WORK ITEM >>
Please find how many lines of the data contain the string "will", and respond with that number only.
BEGIN
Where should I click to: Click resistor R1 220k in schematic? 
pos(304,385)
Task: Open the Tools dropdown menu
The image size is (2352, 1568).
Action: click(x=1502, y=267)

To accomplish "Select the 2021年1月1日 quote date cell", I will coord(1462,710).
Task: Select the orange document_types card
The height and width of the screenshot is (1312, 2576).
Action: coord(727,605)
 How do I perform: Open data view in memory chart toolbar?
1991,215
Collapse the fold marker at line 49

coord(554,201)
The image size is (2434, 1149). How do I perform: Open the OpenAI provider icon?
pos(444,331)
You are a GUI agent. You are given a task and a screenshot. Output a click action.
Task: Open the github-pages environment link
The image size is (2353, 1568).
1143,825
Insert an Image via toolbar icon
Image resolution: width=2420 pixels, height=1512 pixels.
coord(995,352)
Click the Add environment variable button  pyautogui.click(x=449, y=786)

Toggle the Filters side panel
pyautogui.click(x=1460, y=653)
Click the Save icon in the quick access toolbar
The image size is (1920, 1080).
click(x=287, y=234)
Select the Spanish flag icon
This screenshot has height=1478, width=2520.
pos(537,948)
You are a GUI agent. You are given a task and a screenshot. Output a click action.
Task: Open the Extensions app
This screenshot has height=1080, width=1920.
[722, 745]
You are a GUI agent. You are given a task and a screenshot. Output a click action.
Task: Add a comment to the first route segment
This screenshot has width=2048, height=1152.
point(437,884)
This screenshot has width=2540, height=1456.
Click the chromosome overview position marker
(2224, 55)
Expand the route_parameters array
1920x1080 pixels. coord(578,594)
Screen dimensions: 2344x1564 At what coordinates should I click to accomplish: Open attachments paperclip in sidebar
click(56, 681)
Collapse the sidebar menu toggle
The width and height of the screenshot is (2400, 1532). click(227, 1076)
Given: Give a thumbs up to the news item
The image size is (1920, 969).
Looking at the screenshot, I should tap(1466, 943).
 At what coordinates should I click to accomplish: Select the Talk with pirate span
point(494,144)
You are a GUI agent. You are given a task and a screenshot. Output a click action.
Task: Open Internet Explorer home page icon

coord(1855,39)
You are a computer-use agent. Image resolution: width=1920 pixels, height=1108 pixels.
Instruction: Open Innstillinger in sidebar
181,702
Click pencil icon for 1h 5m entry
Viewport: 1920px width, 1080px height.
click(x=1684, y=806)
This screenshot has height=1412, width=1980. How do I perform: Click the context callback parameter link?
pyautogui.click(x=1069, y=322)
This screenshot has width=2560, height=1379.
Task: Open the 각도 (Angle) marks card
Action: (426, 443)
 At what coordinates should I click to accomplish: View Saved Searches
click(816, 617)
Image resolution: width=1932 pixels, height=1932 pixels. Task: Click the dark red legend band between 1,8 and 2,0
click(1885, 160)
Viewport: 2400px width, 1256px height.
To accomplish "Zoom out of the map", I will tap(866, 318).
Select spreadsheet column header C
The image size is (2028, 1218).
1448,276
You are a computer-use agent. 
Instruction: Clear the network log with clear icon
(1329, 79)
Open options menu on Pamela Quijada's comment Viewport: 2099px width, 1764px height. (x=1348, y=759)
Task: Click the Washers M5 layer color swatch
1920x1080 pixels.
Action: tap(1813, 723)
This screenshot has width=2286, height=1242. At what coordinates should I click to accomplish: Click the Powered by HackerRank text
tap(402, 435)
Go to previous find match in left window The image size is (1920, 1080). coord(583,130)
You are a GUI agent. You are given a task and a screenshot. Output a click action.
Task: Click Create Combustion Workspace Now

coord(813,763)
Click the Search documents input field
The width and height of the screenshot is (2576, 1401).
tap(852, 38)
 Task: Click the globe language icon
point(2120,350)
END
RESPONSE BOX >>
2